# [GOALS]
1: In the cattle forum thread, what price are people asking for unregistered steers and heifers 7-9 months old?
2: From the cattle forum thread, copy the passage that begins at the words "Yep, I understand" and stops after "(May 16, 2005)", substituting "stock" for "cattle".

Some people lean toward the short-legged and others toward long-legged. Some are very keen on the shorts now, but I think the $$$ will depend somewhat on their registration status.

Sorry to answer your questions with more questions....


----------



## opportunity (Mar 31, 2012)

They are asking $550 for steers and heifers 7-9 months old around here not registered.


----------



## Gabriel (Dec 2, 2008)

Yep, I understand about questions begetting questions... 

Non registered, but able to be registered. He's been using them for custom slaughter beef, but has transitioned more to the full size cattle because the market has stayed high for so long. Not tested for PHA or chondro. 

I'd be using them for beef now, possibly milk later. They're not halter broke, let alone tame enough to milk. Both calves and cows are available. Cows are registered.


----------



## G. Seddon (May 16, 2005)

Okay, more questions...can the calves be identified, i.e., matched up to a particular cow? Did he have more than one bull running with them? Calves can't be registered unless the bull has been genotyped.

I think if all of the calves were going to be designated as beef animals, I'd make a very low offer.

If you are interested in the adults for breeding, you will need to test for chondro and pha just to know what you've got unless he has this paperwork. 

You could offer one price for the entire group (how many adults, how many calves) and sort it out afterwards, but I think he should officially transfer anything that's registered to the buyer and provide any and all paperwork. Membership and registration with the ADCA has gone up over the last year. Testing through Legacy at UCD can be fairly reasonable and will parentage verify sire and dam of a calf. A lot will depend on what the seller has or has not done, and this can be a can of worms!

# [INFORMATION SUPPLIED]
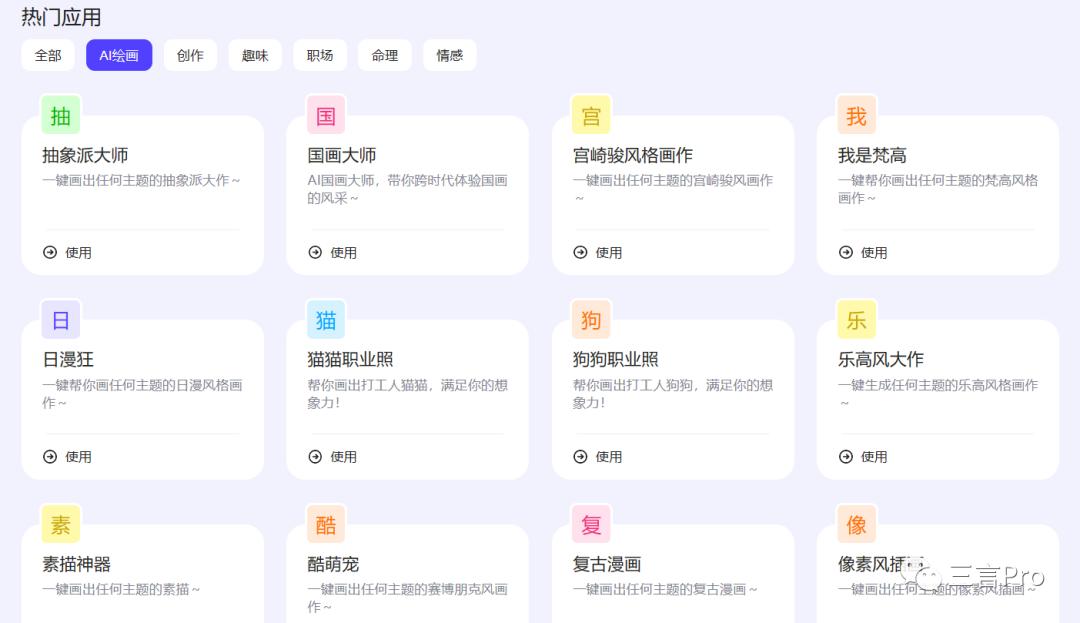Click the 抽 icon on 抽象派大师 card
This screenshot has height=623, width=1080.
pyautogui.click(x=60, y=114)
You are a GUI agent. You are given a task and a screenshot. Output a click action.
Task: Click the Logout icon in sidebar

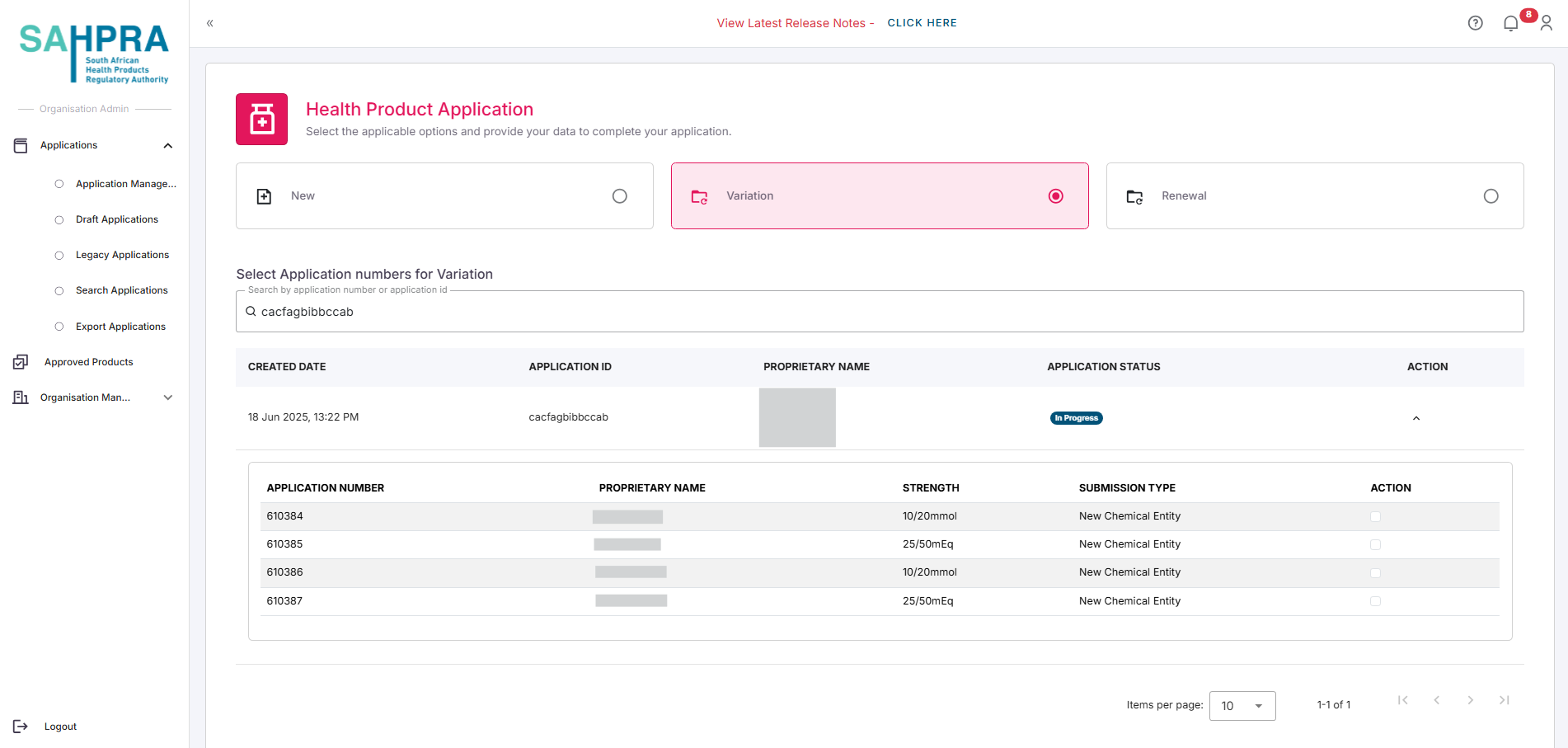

# [PROBLEM SOLUTIONS]
1: $550

2:
Yep, I understand about questions begetting questions... 

Non registered, but able to be registered. He's been using them for custom slaughter beef, but has transitioned more to the full size stock because the market has stayed high for so long. Not tested for PHA or chondro. 

I'd be using them for beef now, possibly milk later. They're not halter broke, let alone tame enough to milk. Both calves and cows are available. Cows are registered.


----------



## G. Seddon (May 16, 2005)